On Tue, Dec 04, 2012 at 10:35:01AM -0500, Saggi Mizrahi wrote:
Because I started hinting about how VDSM tasks are going to look
going forward
I thought it's better I'll just write everything in an email so we can talk
about it in context. This is not set in stone and I'm still debating things
myself but it's very close to being done.
Don't debate them yourself, debate them here! Even better, propose your idea in
schema form to show how a command might work exactly.
- Everything is asynchronous. The nature of message based
communication is
that you can't have synchronous operations. This is not really debatable
because it's just how TCP\AMQP\<messaging> works.
Can you show how a traditionally synchronous command might work? Let's take
Host.getVmList as an example.
- Task IDs will be decided by the caller. This is how json-rpc works
and also
makes sense because no the engine can track the task without needing to have a
stage where we give it the task ID back. IDs are reusable as long as no one
else is using them at the time so they can be used for synchronizing
operations between clients (making sure a command is only executed once on a
specific host without locking).
- Tasks are transient If VDSM restarts it forgets all the task information.
There are 2 ways to have persistent tasks: 1. The task creates an object that
you can continue work on in VDSM. The new storage does that by the fact that
copyImage() returns one the target volume has been created but before the data
has been fully copied. From that moment on the stat of the copy can be
queried from any host using getImageStatus() and the specific copy operation
can be queried with getTaskStatus() on the host performing it. After VDSM
crashes, depending on policy, either VDSM will create a new task to continue
the copy or someone else will send a command to continue the operation and
that will be a new task. 2. VDSM tasks just start other operations track-able
not through the task interface. For example Gluster.

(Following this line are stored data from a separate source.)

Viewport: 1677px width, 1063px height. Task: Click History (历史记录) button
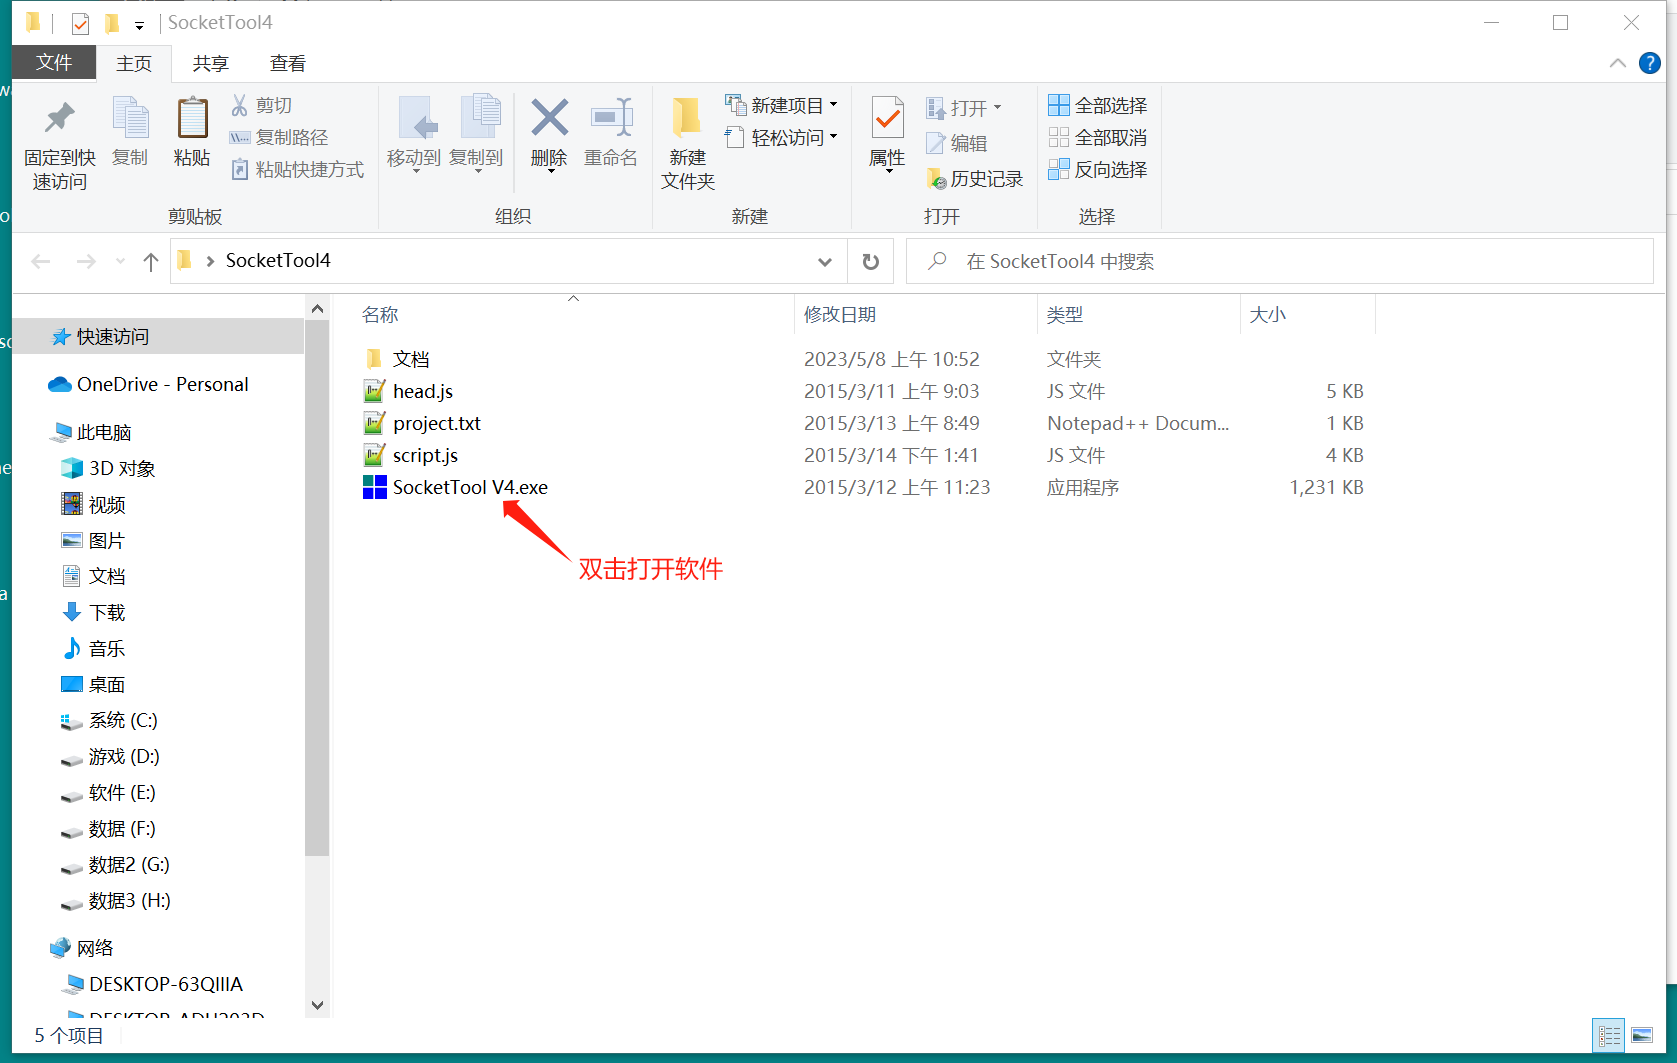(x=975, y=179)

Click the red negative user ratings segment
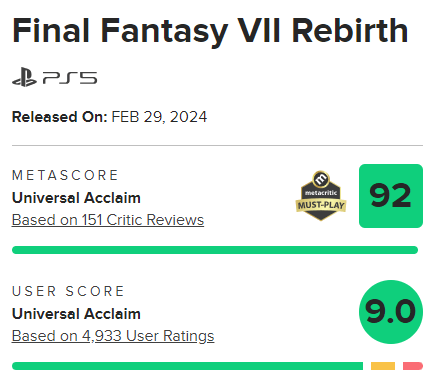coord(413,366)
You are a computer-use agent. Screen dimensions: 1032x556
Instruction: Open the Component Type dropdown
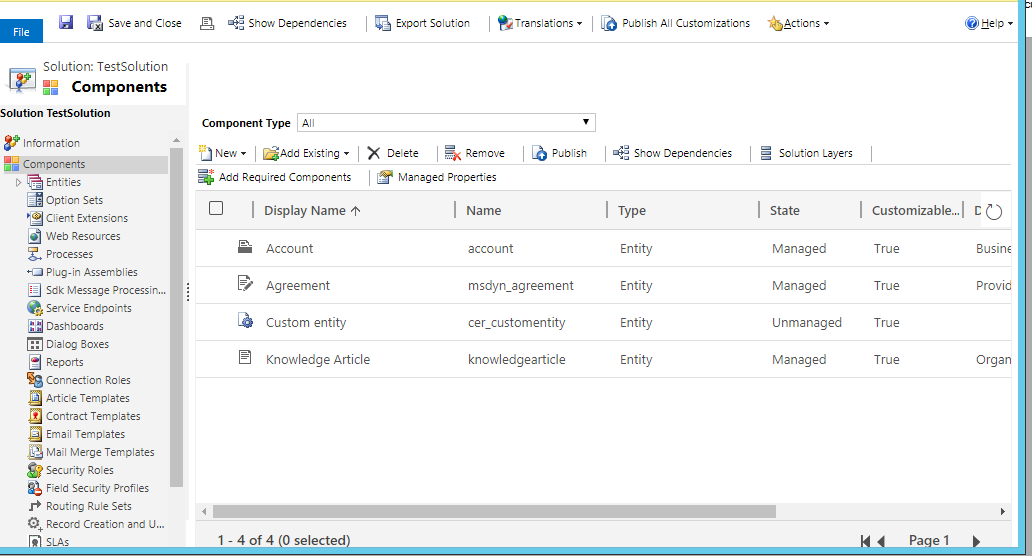[x=446, y=123]

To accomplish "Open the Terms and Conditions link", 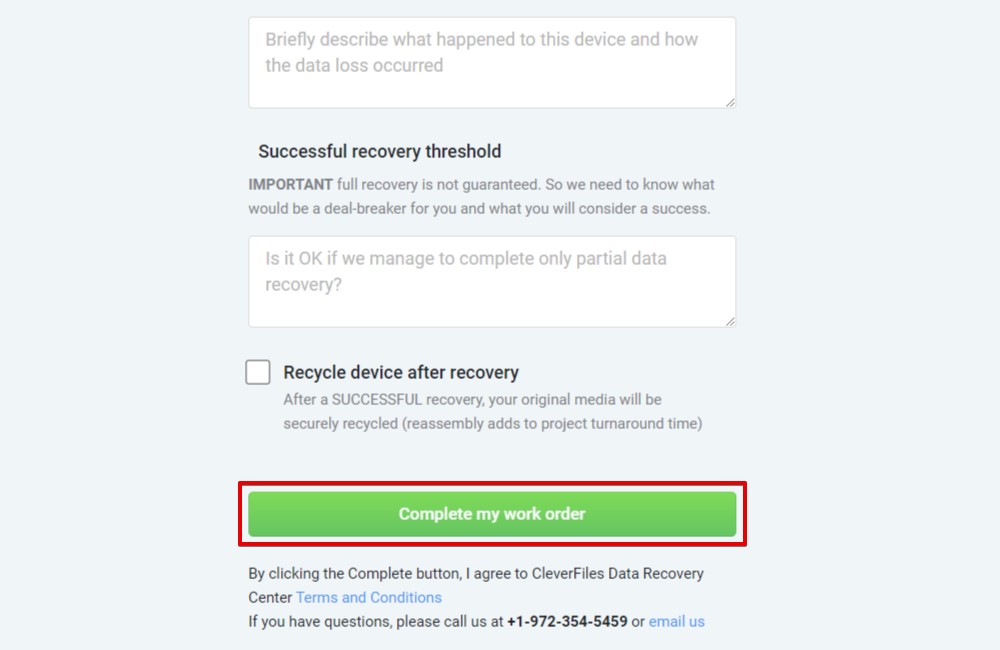I will point(369,598).
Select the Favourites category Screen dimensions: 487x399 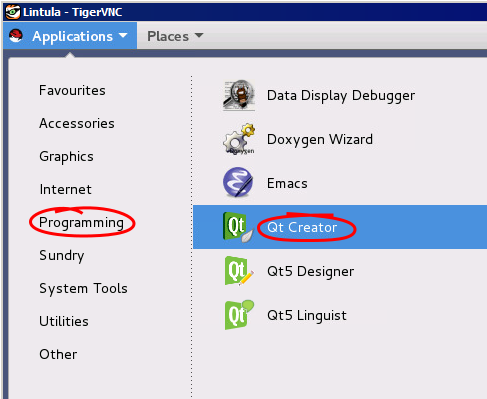coord(72,90)
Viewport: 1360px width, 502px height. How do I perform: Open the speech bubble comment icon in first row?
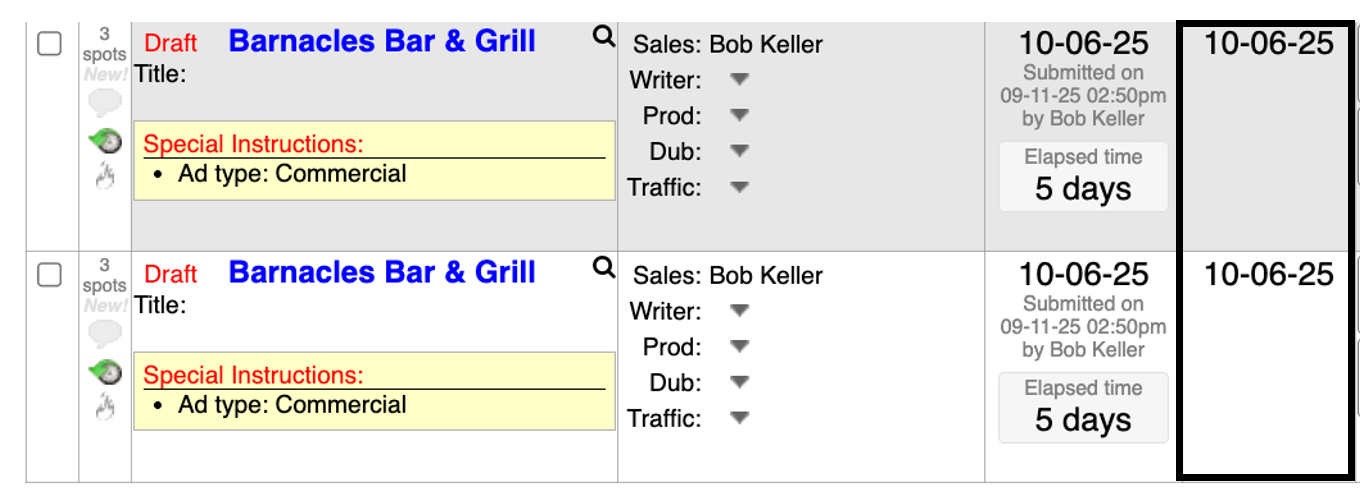105,103
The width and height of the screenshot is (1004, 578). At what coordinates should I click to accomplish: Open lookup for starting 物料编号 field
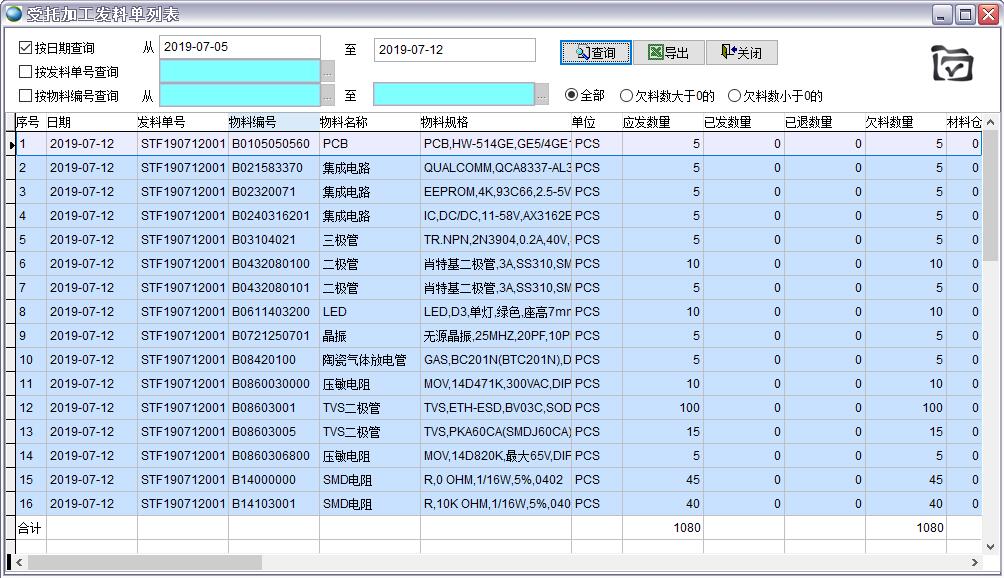[x=328, y=96]
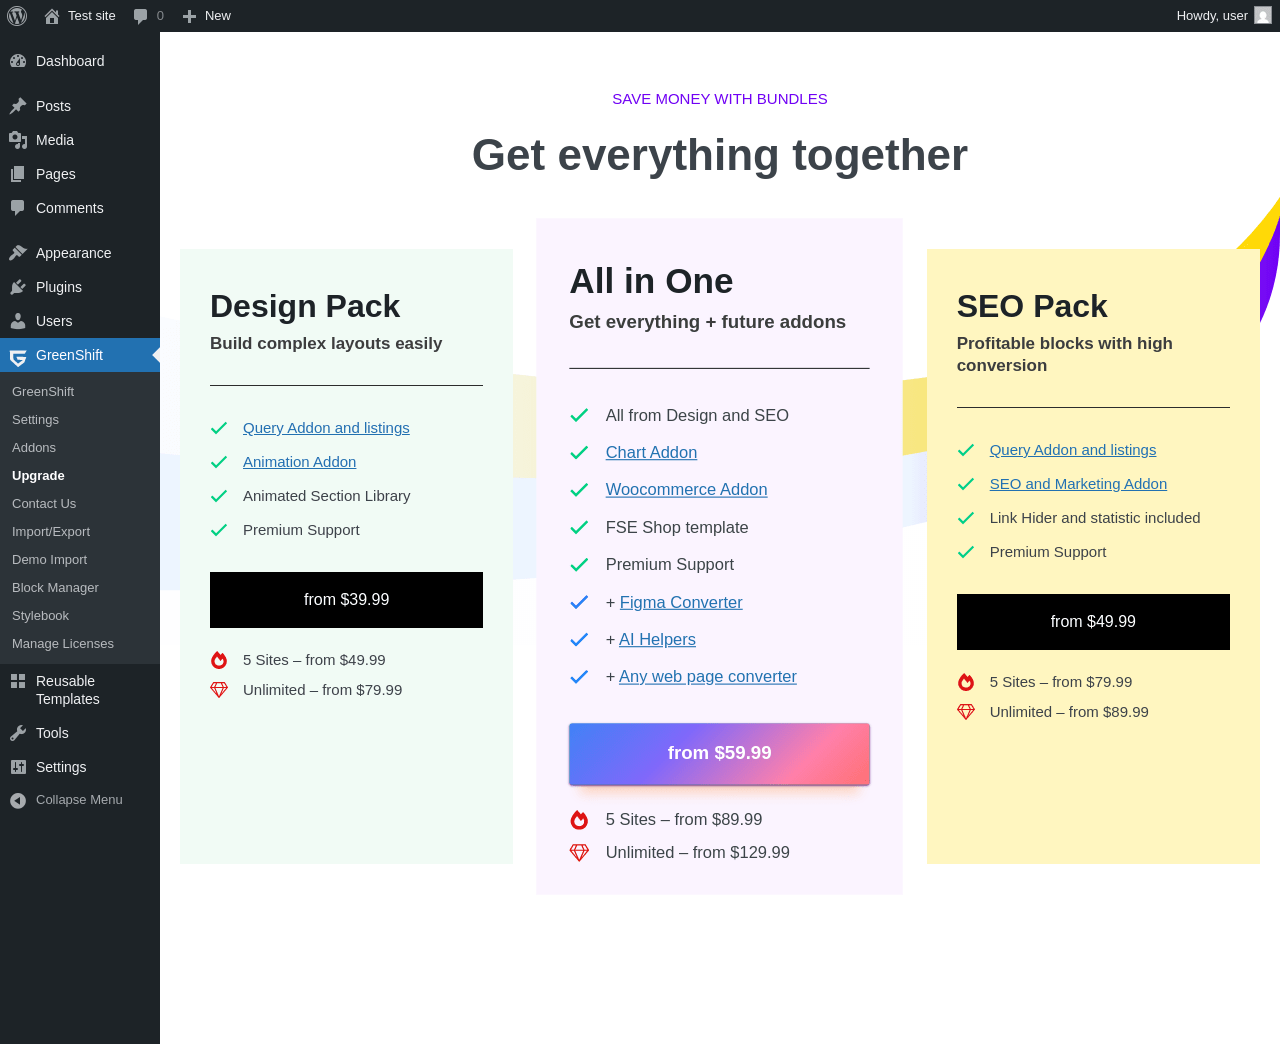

gluster.startVolumeRebalance() will return once it has been registered with
Gluster. glster.getOperationStatuses() will return the state of the operation
from any host. Each call is a task in itself.
I worry about this approach because every command has a different semantic for
checking progress. For migration, we have to check VM status on the src and
dest hosts. For image copy we need to use a special status call on the dest
image. It would be nice if there was a unified method for checking on an
operation. Maybe that can be completion events.
Client: vdsm:
------- -----
Image.copy(...) -->
<-- Operation Started
Wait for event ...
<-- Event: Operation <id> done <code>
For an early error:
Client: vdsm:
------- -----
Image.copy(...) -->
<-- Error: <code>
- No task tags. They are silly and the caller can mangle whatever in
the task
ID if he really wants to tag tasks.
Yes. Agreed.
- No explicit recovery stage. VDSM will be crash-only, there should
be
efforts to make everything crash-safe. If that is problematic, in case of
networking, VDSM will recover on start without having a task for it.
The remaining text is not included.